Dossier Laméca
Départementalisation
La Guadeloupe de 1946
LES DISCOURS
PAUL VALENTINO
Extrait de discours : Paul Valentino
(Assemblée Nationale Constituante, 14 mars 1946)
Mesdames, Messieurs
Je suis le messager de l’une des quatre colonies qu’il vous est proposé de classer comme départements.
Quelques instants vous suffiront pour faire un sort aux propositions qui vous sont soumises, mais c’est seulement dans quelques mois que vous pourrez juger votre décision dans toutes ses conséquences.

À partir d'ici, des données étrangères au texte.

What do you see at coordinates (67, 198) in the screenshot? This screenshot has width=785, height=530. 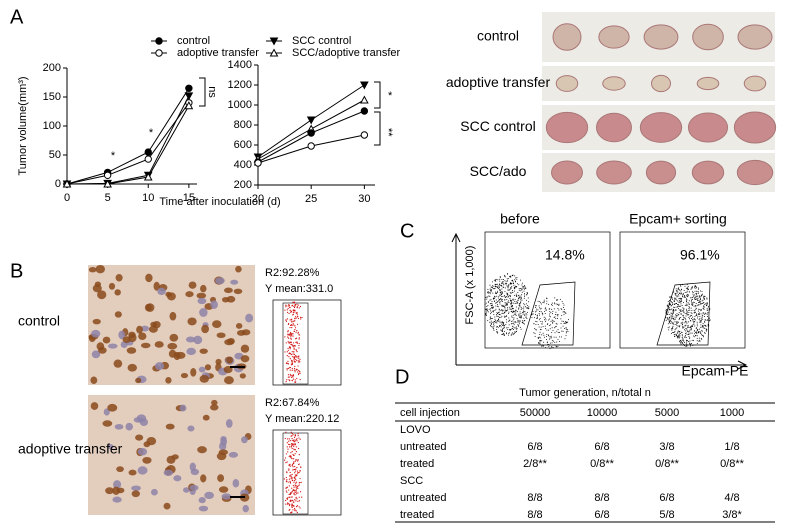 I see `x-tick-label: 0` at bounding box center [67, 198].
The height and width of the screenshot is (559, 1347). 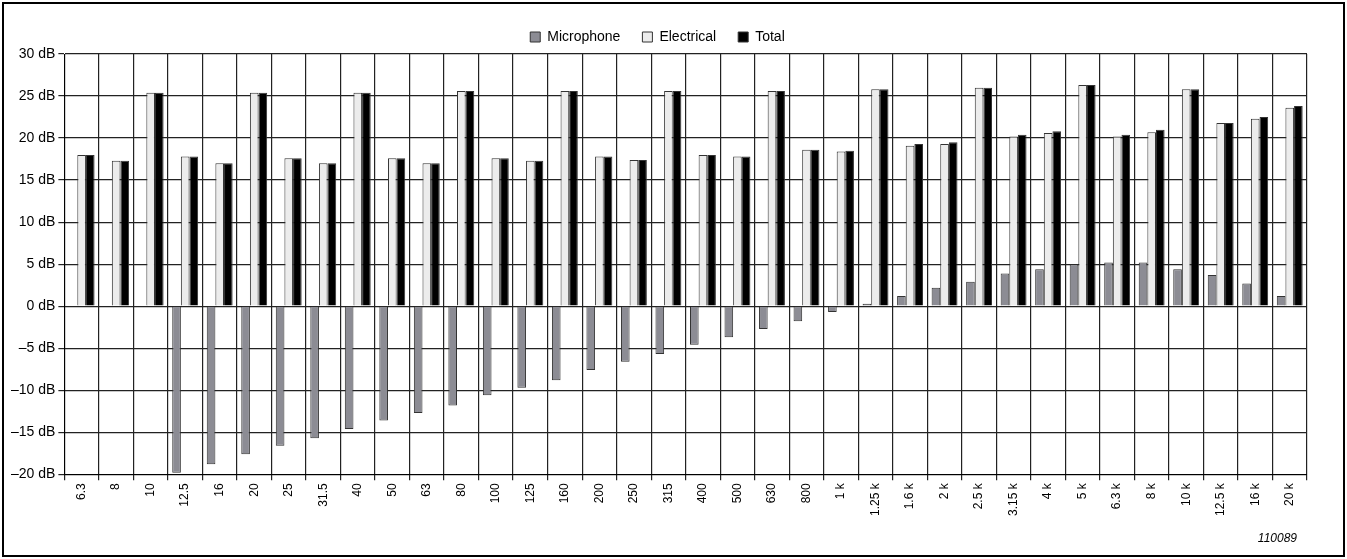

Ce n’est pas la première fois que de telles propositions sont présentées à une assemblée française et, si vous acceptiez celles d’aujourd’hui, ce ne serait pas la première fois que ces colonies se trouveraient élevées au rang de département.
Au moment où la France se montre inquiète et nerveuse de sentir que certaines populations coloniales gagnent à la…. je pense qu’il ne serait pas mauvais pour elle de méditer la politique coloniale qu’elle a pratiquée dans le passé ; peut-être y trouveraient-elle des enseignements qui éclaireraient sa route.

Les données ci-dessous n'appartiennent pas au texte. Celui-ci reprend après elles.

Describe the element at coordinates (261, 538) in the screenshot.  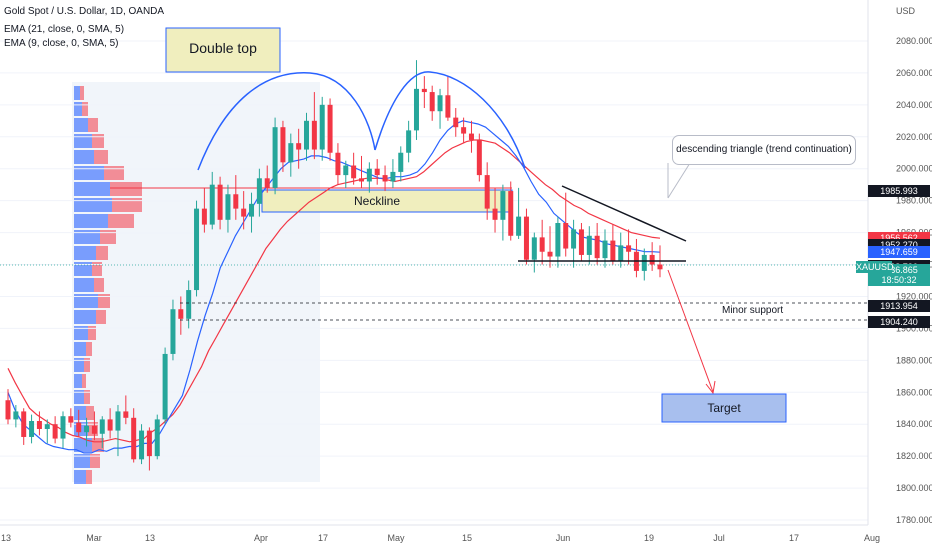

Quant à moi, fils d’une terre associée à l’histoire de la France depuis longtemps, au point que Jaurès en a pu dire qu’elle est « un morceau de l’histoire de France palpitant sous d’autres cieux » ; fils d’une terre où les français s’établirent en 1523 pour la première fois, chaque fois que j’ai voulu remonter aux origines de mon pays, j’ai parcouru toute l’histoire de la colonisation française. Ce voyage que j’ai fait bien souvent, je crois qu’il m’a laissé quelque expérience.
Qui donc, faisant un tel voyage, ne trouverait pas quelque message laissé dans un recoin de l’histoire ? J’en ai rapporté, pour ma part, la conviction que la politique de la France fut généreuse. Elle le fut longtemps et il fallut le capitalisme pour modifier cette politique française.
Si nous consultons la charte que Richelieu concédait à la « Compagnie des isles d’Amérique », le 12 février 1635, nous lisons dans son article 3 :
Les dits associés feront passer aux isles dans vingt ans du jour de la ratification qu’il plaira à Sa Majesté de faire desdits articles, le nombre de 4000 personnes au moins de tous sexes ou feront en sorte que, par elle, le plus grand nombre y passe dans ledit temps.
Et à l’article 11, nous lisons :
Les descendants des français habitant les dites isles et les sauvages qui seront convertis à la foi et en feront profession seront censés et réputés naturels français capables de toutes charges, honneurs, successions, donations, ainsi que les originaires et régnicoles, sans être tenus de prendre lettres de déclaration ou naturalité.
Ainsi donc à l’origine de la colonisation française, la politique de la France tendit vers l’assimilation des personnes. Les colonies avaient leurs esclaves certes, mais la métropole avait ses serfs. Et c’est pourquoi, au cours de la première Révolution, Robespierre, le 12 mai 1791, à une séance de l’Assemblée nationale, pouvait dire à ceux qui contestaient aux hommes de couleur libres le droit de concourir à la formation des assemblées coloniales :
Avant tout, il est important de fixer le véritable état de la question. Elle n’est pas de savoir si vous accorderez les droits politiques aux citoyens de couleur, mais si vous les leur conserver, car ils en jouissaient avant vos décrets.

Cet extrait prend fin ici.